Goal
Return every line of the data below verbatim, leaving out the pictures.

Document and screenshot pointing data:
=-=-=-=-=
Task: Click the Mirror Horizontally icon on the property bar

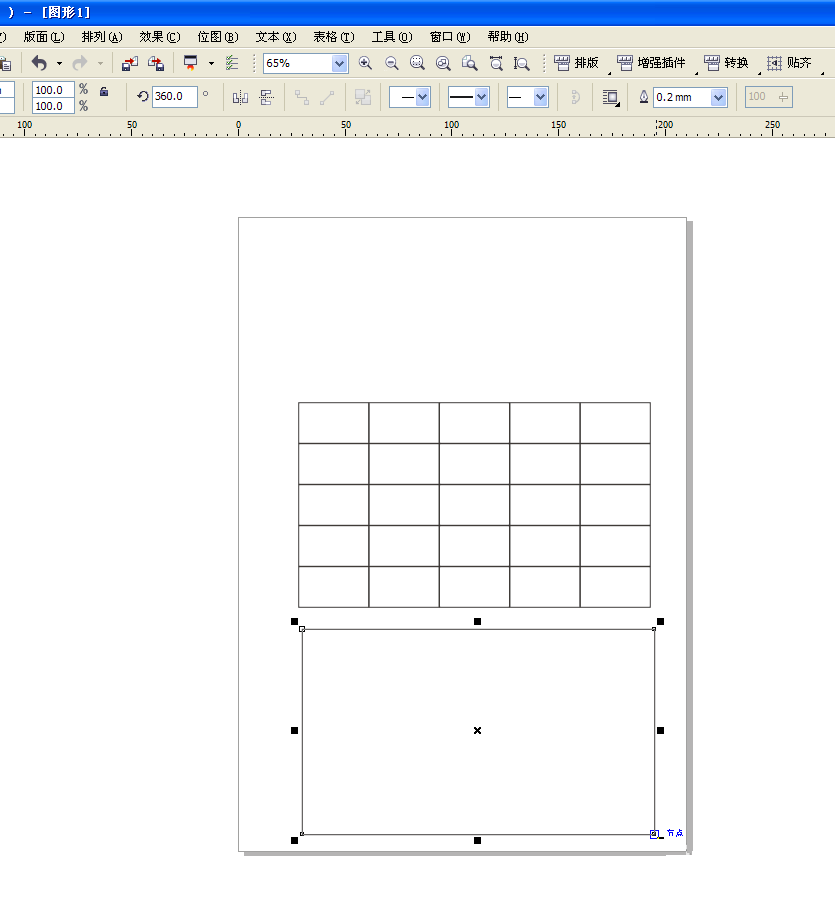Action: 240,97
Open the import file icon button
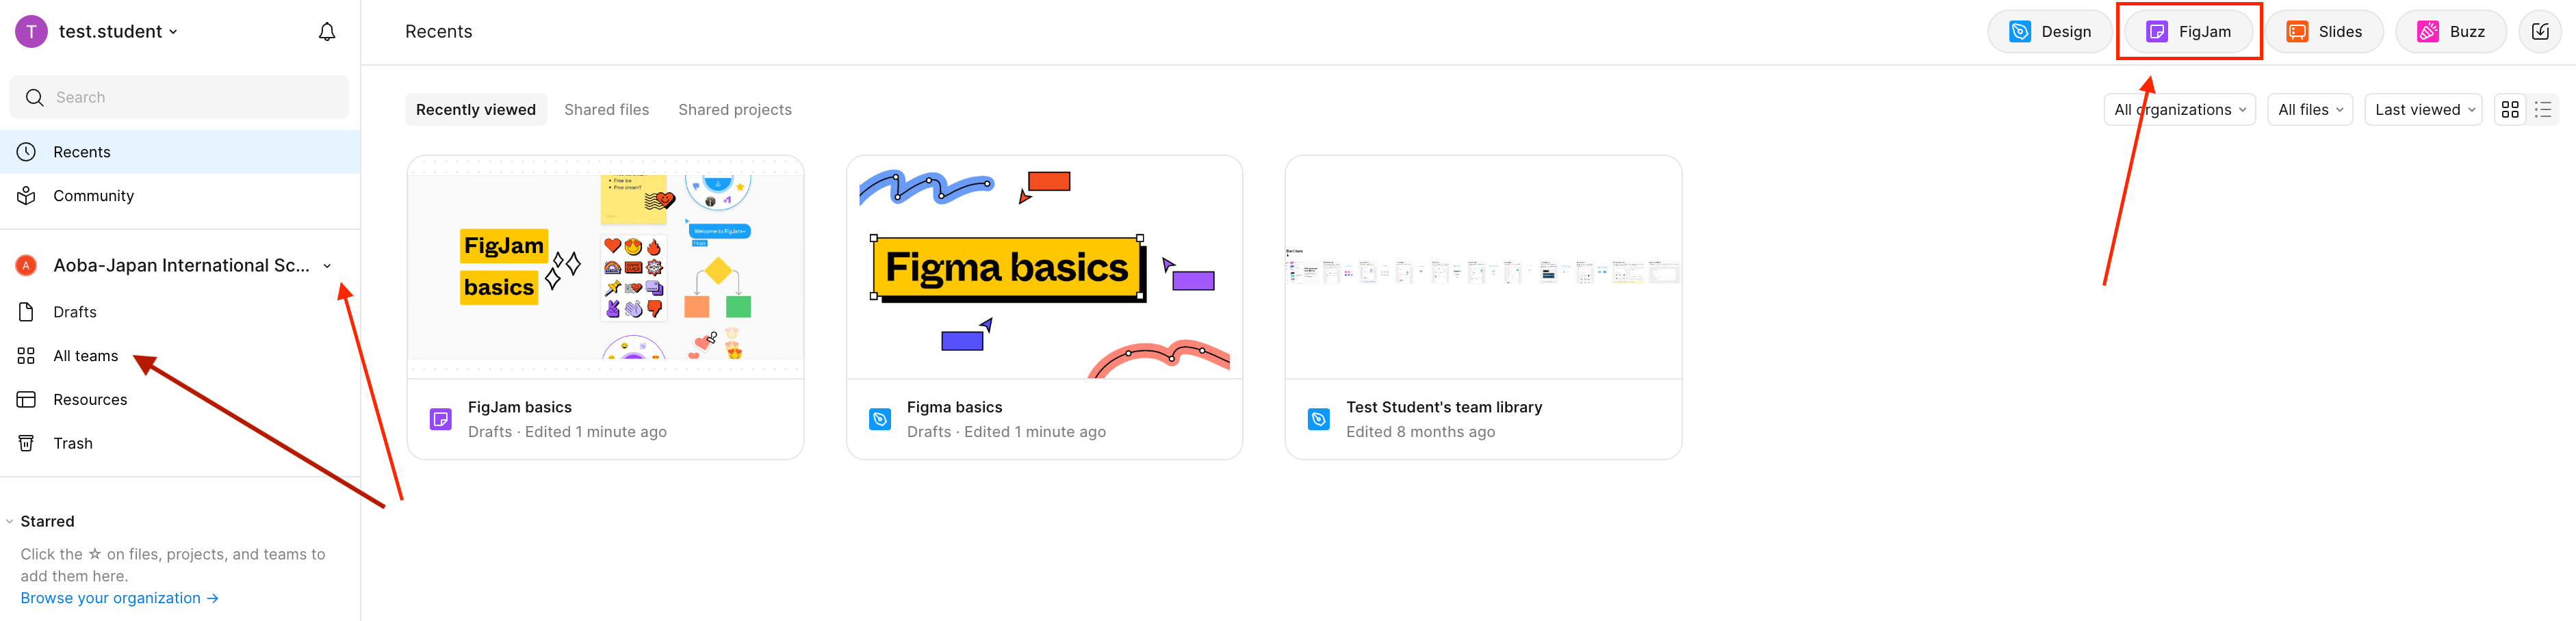Screen dimensions: 2576x621 [2539, 32]
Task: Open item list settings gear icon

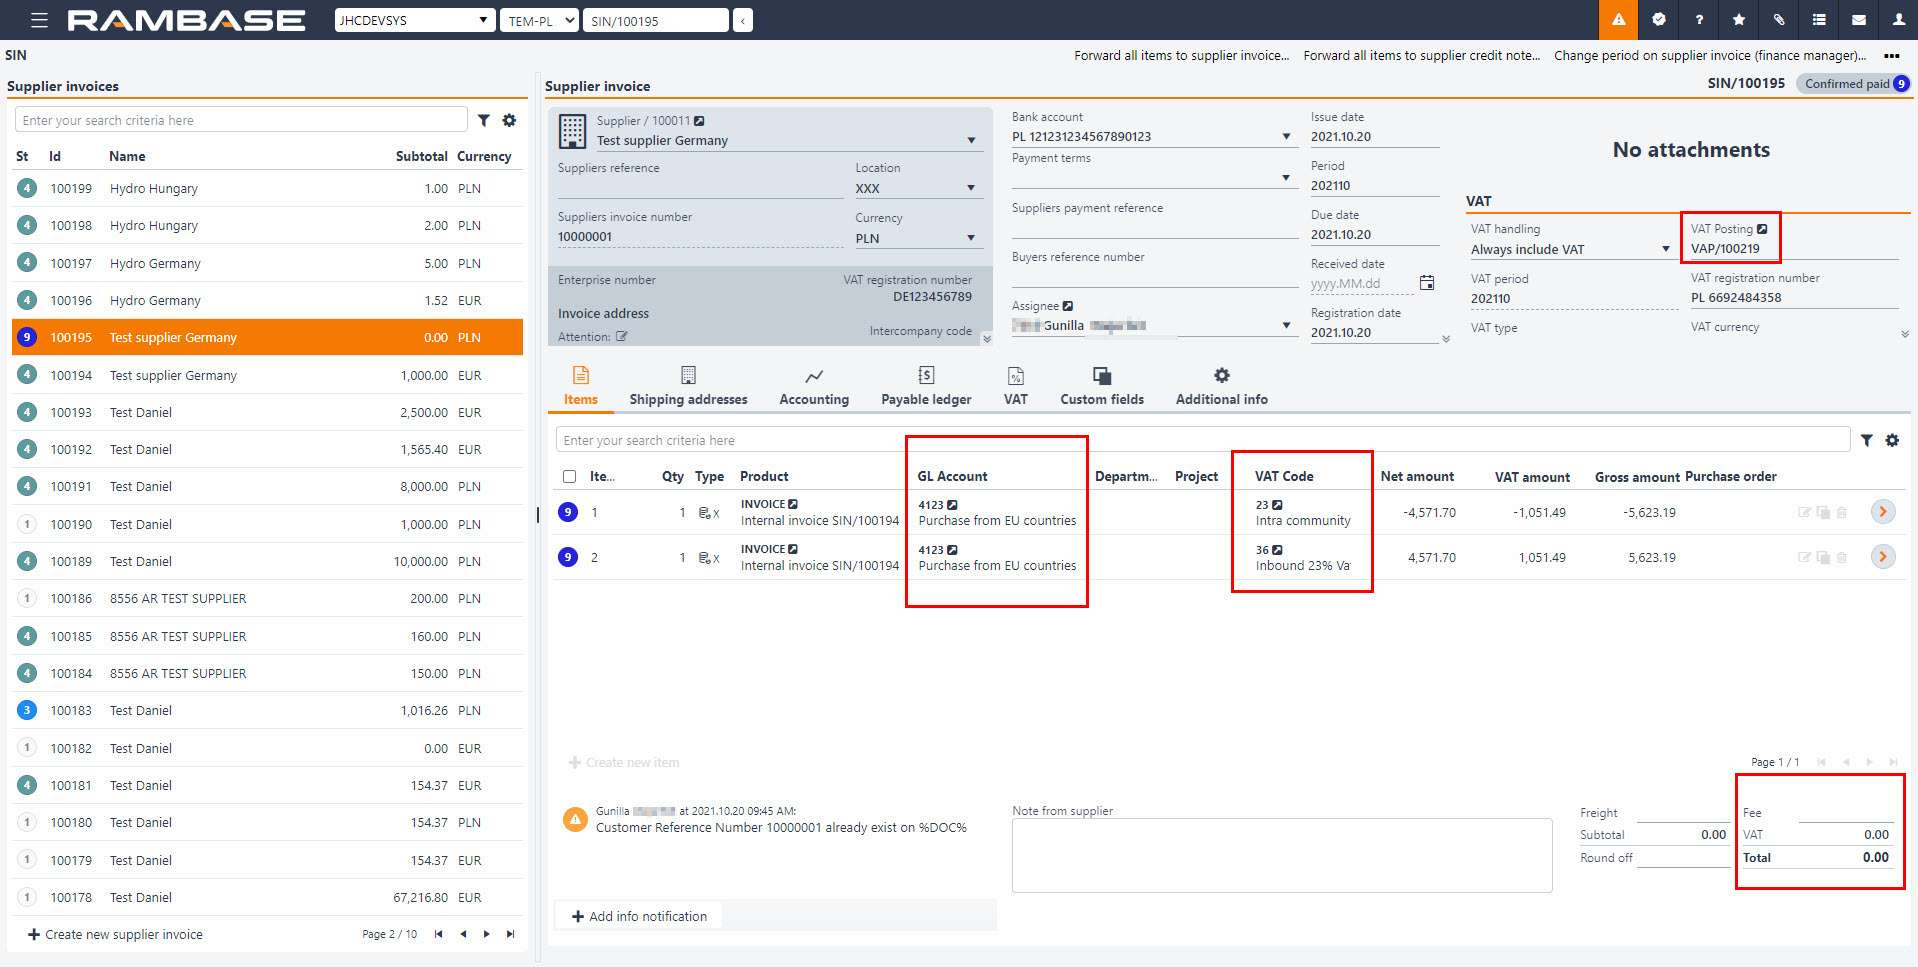Action: click(x=1892, y=441)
=-=-=-=-=
Full solution
Task: Click the Mirror Horizontally icon on the property bar

Action: 240,97
Open the import file icon button
Screen dimensions: 2576x621 [2539, 32]
Task: Open item list settings gear icon

Action: click(x=1892, y=441)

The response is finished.